§ **Task requirements**:
Copy the data exactly, pictures aside.

+--

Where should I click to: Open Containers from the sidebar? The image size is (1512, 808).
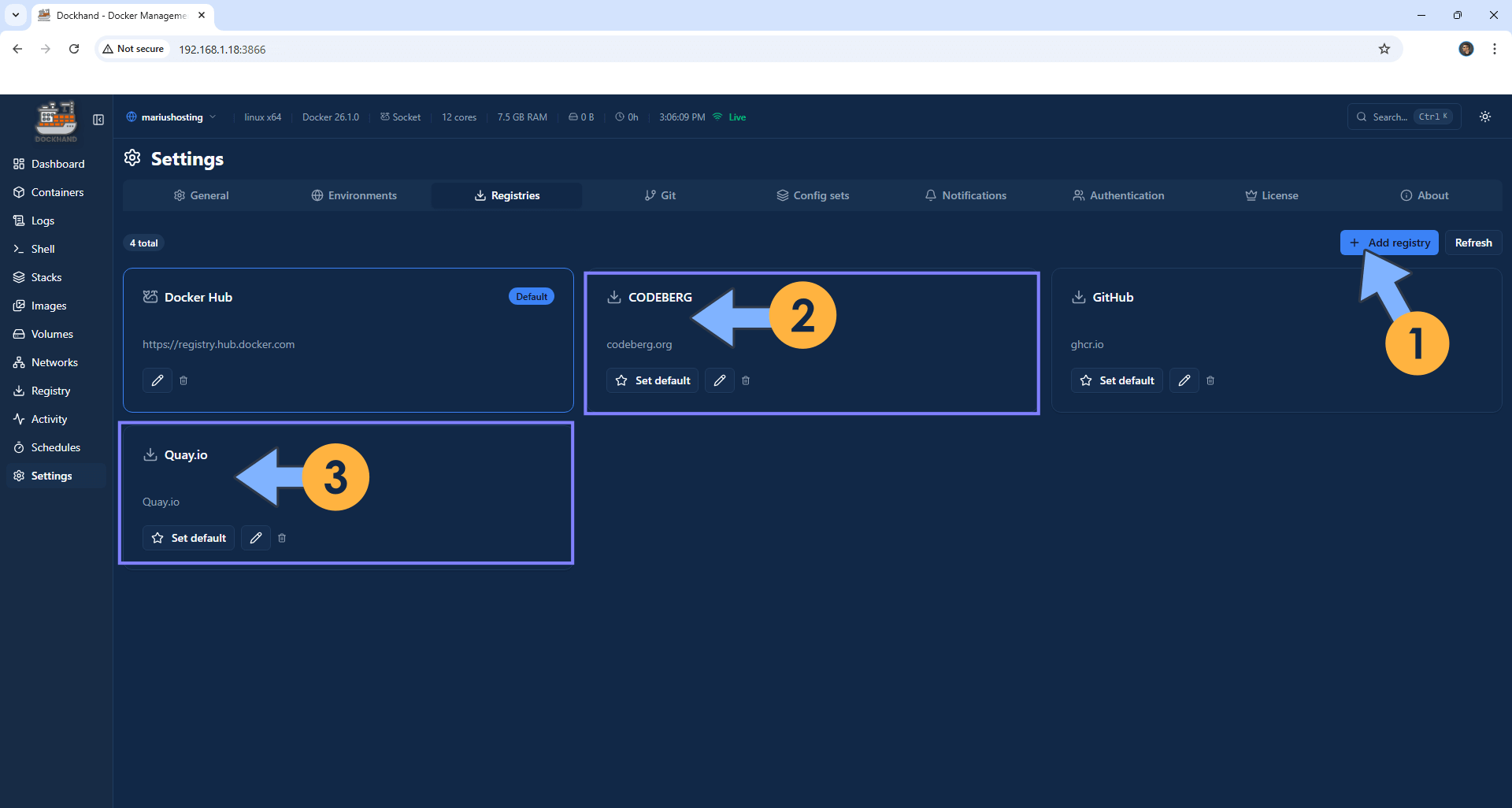point(57,191)
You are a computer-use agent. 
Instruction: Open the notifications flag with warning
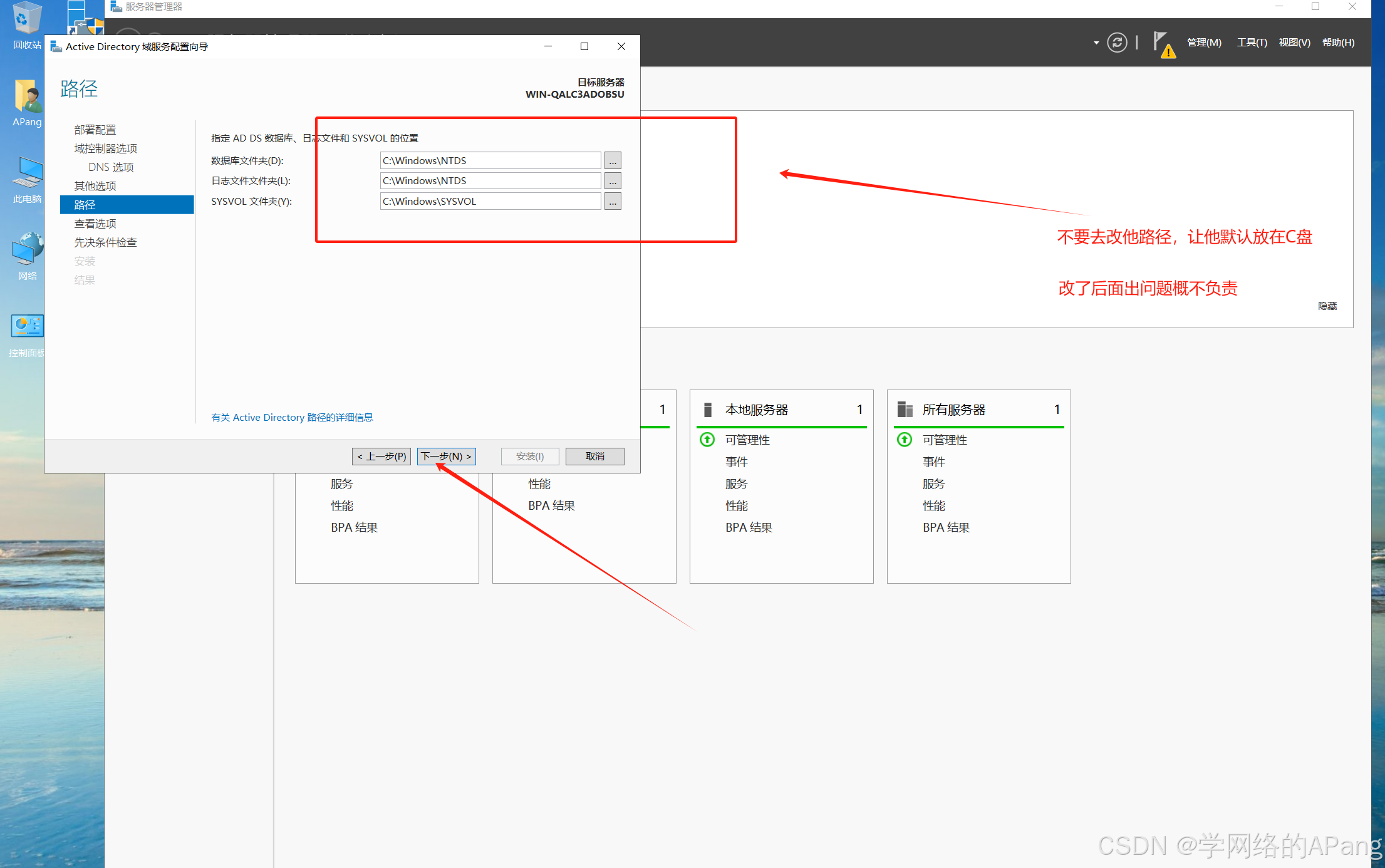1163,44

+--

§ **Completed task**:
Where should I click to: Open Containers from the sidebar? The image size is (1512, 808).
point(57,191)
You are a computer-use agent. 
Instruction: Open the notifications flag with warning
1163,44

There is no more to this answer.